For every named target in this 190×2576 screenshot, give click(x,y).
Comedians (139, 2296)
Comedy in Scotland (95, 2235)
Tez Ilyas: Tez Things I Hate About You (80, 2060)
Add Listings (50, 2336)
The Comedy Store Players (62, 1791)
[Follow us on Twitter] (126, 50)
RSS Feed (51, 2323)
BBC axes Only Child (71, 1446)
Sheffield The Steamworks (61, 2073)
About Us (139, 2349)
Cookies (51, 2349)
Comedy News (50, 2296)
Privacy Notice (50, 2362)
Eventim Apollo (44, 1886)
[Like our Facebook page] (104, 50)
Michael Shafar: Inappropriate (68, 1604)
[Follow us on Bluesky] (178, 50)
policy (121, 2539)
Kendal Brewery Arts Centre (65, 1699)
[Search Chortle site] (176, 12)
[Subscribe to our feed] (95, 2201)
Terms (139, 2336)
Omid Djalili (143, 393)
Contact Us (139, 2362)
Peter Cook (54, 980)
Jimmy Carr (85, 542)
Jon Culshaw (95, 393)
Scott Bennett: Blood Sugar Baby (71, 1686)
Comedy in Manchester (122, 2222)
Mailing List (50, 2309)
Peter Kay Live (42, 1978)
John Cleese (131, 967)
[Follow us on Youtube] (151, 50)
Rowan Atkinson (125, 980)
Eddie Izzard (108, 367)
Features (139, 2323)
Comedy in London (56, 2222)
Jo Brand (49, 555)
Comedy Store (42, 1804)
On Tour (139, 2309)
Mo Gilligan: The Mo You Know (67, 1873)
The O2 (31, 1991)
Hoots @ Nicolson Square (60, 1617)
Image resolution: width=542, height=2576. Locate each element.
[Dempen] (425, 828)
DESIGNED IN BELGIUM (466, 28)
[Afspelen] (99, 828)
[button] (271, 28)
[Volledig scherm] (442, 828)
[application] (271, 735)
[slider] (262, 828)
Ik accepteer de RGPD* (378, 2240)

^^^^^^^^^^^^^^^^

Print each entry above again, exactly as it was given.

For every named target in this 190×2576 screenshot, give click(x,y).
Comedians (139, 2296)
Comedy in Scotland (95, 2235)
Tez Ilyas: Tez Things I Hate About You (80, 2060)
Add Listings (50, 2336)
The Comedy Store Players (62, 1791)
[Follow us on Twitter] (126, 50)
RSS Feed (51, 2323)
BBC axes Only Child (71, 1446)
Sheffield The Steamworks (61, 2073)
About Us (139, 2349)
Cookies (51, 2349)
Comedy News (50, 2296)
Privacy Notice (50, 2362)
Eventim Apollo (44, 1886)
[Like our Facebook page] (104, 50)
Michael Shafar: Inappropriate (68, 1604)
[Follow us on Bluesky] (178, 50)
policy (121, 2539)
Kendal Brewery Arts Centre (65, 1699)
[Search Chortle site] (176, 12)
[Subscribe to our feed] (95, 2201)
Terms (139, 2336)
Omid Djalili (143, 393)
Contact Us (139, 2362)
Peter Cook (54, 980)
Jimmy Carr (85, 542)
Jon Culshaw (95, 393)
Scott Bennett: Blood Sugar Baby (71, 1686)
Comedy in Manchester (122, 2222)
Mailing List (50, 2309)
Peter Kay Live (42, 1978)
John Cleese (131, 967)
[Follow us on Youtube] (151, 50)
Rowan Atkinson (125, 980)
Eddie Izzard (108, 367)
Features (139, 2323)
Comedy in London (56, 2222)
Jo Brand (49, 555)
Comedy Store (42, 1804)
On Tour (139, 2309)
Mo Gilligan: The Mo You Know (67, 1873)
The O2 (31, 1991)
Hoots @ Nicolson Square (60, 1617)
Image resolution: width=542, height=2576. Locate each element.
[Dempen] (425, 828)
DESIGNED IN BELGIUM (466, 28)
[Afspelen] (99, 828)
[button] (271, 28)
[Volledig scherm] (442, 828)
[application] (271, 735)
[slider] (262, 828)
Ik accepteer de RGPD* (378, 2240)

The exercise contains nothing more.